---------- DATA EXTRACT
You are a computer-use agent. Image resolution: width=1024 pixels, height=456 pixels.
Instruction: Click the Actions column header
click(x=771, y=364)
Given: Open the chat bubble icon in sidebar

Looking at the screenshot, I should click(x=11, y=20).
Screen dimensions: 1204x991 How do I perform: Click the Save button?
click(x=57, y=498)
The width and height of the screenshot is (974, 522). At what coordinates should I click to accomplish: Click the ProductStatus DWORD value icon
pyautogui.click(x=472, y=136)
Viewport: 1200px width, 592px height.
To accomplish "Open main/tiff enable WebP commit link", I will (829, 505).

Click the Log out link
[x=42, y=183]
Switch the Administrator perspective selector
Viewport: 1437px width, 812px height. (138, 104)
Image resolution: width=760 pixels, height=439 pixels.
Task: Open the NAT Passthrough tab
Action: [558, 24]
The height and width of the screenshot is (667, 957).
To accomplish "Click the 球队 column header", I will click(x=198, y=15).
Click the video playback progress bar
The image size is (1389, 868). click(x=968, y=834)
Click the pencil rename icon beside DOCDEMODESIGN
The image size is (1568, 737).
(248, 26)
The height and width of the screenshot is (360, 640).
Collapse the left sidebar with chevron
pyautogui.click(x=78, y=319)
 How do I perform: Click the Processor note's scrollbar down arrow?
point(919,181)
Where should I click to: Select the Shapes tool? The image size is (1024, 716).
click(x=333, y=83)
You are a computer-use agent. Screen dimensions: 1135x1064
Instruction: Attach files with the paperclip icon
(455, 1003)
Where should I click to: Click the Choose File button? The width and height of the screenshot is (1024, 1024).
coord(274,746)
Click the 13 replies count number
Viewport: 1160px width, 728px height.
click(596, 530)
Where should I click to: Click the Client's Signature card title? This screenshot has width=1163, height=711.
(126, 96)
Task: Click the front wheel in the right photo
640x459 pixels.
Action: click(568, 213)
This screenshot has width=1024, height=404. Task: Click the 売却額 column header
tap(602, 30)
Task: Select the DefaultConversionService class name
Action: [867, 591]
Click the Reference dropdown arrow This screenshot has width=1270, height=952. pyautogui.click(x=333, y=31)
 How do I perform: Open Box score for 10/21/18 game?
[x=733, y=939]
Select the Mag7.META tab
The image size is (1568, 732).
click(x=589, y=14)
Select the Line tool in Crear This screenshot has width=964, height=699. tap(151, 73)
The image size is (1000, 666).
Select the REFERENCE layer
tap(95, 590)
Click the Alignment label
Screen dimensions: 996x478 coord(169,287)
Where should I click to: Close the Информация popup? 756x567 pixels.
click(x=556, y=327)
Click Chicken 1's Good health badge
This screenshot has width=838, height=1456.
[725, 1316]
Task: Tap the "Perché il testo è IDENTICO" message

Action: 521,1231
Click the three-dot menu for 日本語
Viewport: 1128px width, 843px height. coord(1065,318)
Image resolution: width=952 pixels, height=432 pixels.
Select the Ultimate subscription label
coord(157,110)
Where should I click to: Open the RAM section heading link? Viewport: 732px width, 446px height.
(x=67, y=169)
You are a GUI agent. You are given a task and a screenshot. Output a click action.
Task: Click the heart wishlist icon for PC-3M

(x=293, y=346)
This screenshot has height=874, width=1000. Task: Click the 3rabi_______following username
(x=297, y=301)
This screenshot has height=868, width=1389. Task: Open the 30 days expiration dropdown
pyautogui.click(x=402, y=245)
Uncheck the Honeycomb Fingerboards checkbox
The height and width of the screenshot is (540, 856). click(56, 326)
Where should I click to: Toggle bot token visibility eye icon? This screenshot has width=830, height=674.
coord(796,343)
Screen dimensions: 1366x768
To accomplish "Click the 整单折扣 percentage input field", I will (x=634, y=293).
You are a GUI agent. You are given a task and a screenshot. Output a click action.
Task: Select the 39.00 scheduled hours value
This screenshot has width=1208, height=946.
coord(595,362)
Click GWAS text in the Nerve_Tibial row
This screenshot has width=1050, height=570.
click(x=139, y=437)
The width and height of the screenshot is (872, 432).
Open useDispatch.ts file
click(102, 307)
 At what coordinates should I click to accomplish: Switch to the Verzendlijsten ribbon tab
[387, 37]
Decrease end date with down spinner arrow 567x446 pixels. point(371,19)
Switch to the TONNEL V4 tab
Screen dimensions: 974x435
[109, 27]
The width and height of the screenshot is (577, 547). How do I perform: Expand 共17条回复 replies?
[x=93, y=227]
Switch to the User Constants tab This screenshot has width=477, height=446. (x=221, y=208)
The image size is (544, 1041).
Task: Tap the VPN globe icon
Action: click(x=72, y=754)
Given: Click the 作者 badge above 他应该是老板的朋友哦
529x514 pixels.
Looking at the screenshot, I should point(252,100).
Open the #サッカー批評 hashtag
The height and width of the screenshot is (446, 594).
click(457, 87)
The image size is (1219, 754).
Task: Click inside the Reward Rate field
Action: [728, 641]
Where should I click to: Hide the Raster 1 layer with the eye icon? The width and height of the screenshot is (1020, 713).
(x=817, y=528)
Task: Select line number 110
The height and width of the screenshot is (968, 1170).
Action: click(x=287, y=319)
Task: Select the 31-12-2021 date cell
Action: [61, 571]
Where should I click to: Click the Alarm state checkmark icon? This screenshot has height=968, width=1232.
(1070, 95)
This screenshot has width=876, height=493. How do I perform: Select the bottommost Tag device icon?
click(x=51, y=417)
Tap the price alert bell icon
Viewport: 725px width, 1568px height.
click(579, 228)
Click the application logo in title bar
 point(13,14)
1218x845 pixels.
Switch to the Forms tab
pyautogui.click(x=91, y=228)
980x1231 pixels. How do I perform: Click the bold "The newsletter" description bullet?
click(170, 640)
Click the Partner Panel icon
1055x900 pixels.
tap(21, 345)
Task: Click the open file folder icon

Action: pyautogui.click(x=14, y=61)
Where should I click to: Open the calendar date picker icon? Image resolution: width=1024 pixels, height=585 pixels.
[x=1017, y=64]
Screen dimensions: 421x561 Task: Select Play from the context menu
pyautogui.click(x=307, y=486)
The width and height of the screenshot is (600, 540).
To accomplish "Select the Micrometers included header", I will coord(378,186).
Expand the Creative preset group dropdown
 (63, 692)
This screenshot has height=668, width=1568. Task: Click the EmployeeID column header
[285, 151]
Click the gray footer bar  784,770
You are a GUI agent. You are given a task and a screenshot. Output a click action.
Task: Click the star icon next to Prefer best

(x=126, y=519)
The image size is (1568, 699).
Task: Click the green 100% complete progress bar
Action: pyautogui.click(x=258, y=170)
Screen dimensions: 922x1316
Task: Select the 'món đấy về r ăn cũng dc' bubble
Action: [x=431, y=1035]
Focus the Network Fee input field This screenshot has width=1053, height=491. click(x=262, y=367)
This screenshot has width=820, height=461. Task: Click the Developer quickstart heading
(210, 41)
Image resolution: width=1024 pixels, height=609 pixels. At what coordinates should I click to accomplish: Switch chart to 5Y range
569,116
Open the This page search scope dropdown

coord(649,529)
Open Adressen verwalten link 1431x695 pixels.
--------------------
▸ **EXERCISE DIRECTIONS**
When the line containing "Image resolution: width=1024 pixels, height=609" is found in the records above, restate it and every later line word for word through the last one, and nothing more.

▸ **TASK OUTPUT**
Image resolution: width=1024 pixels, height=609 pixels. At what coordinates should I click to accomplish: Switch chart to 5Y range
569,116
Open the This page search scope dropdown

coord(649,529)
Open Adressen verwalten link 1431x695 pixels.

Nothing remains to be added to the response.